Prof. Esack, in his IQSA presidential address, discusses his discomfort with the qurʾānic depiction of Lot as a righteous prophet of God who offers his daughters up for sexual assault in order to save his male guests from sexual assault. He writes that he is further bothered by the attempt on the part of Islamic exegetes to whitewash Lot’s actions and maintain his righteousness. In this reply, I look to pre-Islamic midrashic sources for comparison and then engage in a close rereading of the qurʾānic accounts. In so doing, I show that the Qurʾān appears to present two different Lots, one a righteous messenger of God and one a flawed townsman, on the biblical and midrashic model. Since Prof. Esack noted in his talk that he turned to scholarship on biblical materials with little success, I then turn to a discussion of Louis Ginzberg’s Legends of the Jews and its use by modern scholars of Islam. The response ends with a call for scholars of the Qurʾān to partner with scholars who have familiarity with and skill in reading the scriptural and exegetical materials of other religions.

Lot and His Offer: 2016 IQSA Presidential Address

The Lot narrative has received significant attention in qurʾānic scholarship and tafsīr literature, both as part of the genre of qiṣaṣ al-anbiyāʾ (stories of the prophets) and as the foundational narrative informing Muslim ethics on homoeroticism, sodomy, and, more recently, homosexuality. However, Lot’s offer of his daughters to a mob of would-be rapists (Q Hūd 11:78; Ḥijr 15:71) has received precious little attention in early and—more surprisingly—contemporary qurʾānic scholarship. While a large number of characters feature in the Qurʾān as emissaries of God, the narrative about Lot is regarded as paradigmatic for proper Muslim behavior. Lot’s offer of his daughters thus has serious implications for questions about the Qurʾān’s endorsement or recognition of sexual violence, women’s agency, and the premise that women are the property of men. The moral ambiguity of Lot’s offer is complicated by the Qurʾān’s affirmation of his status as a “trustworthy messenger of God” (Q Nūr 24:162) and, for many Muslims, by the later emergence of a largely unchallenged doctrine of the infallibility (ʿiṣmah) of all God’s messengers. In this presentation, I consider the Lot narrative, and particularly the offer of his daughters, as someone who grapples with the Qurʾān as both a scholar and a lover of the text.

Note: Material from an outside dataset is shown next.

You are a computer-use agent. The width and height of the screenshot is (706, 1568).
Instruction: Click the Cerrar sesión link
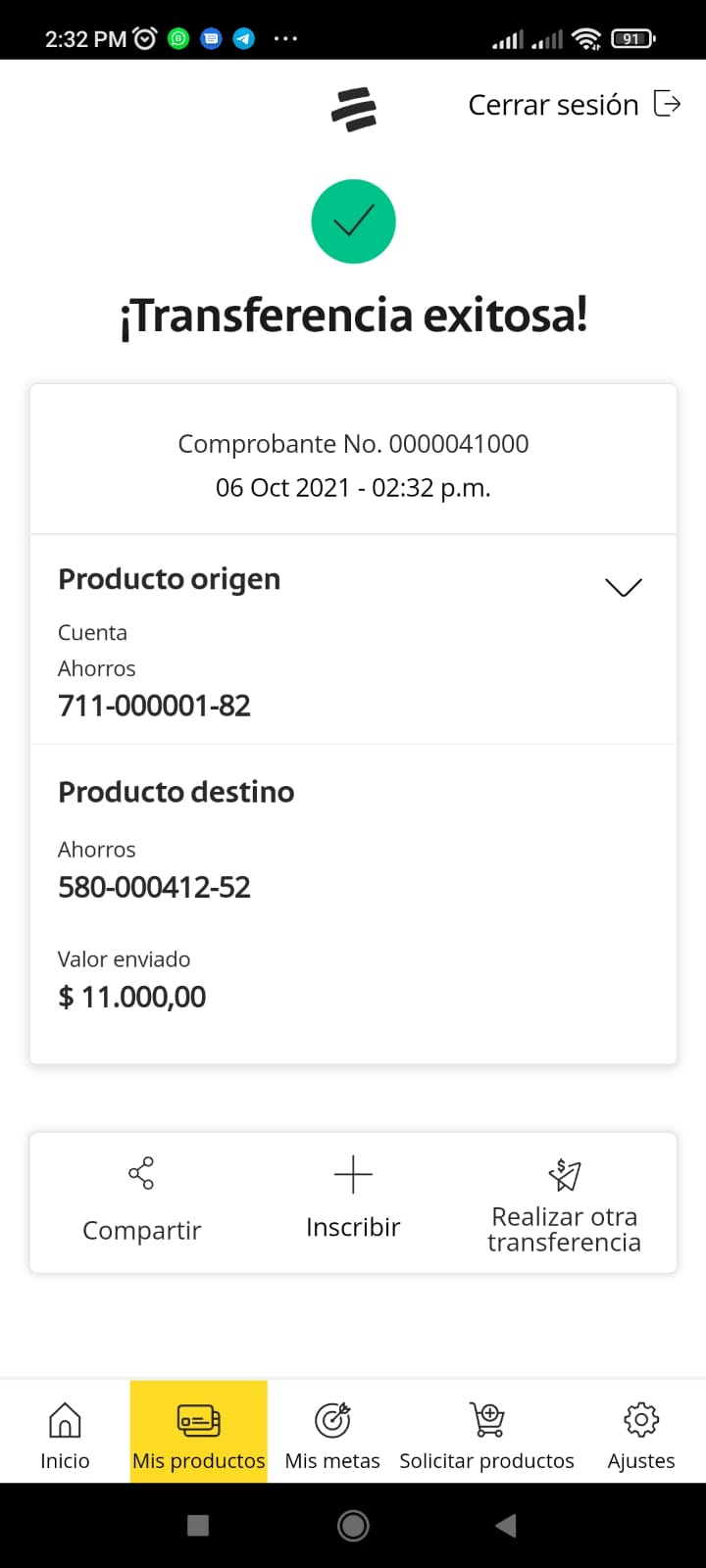553,105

As an engaged scholar-lover of the Qurʾān, I am embedded in a multiplicity of identities and discourses, lodged between a refusal to ignore the contemporary ethical challenges that a linguistic and historical reading of the text presents on the one hand and a simultaneous abiding love for the text on the other, and deeply skeptical of hegemonic games masquerading as disinterested scholarship.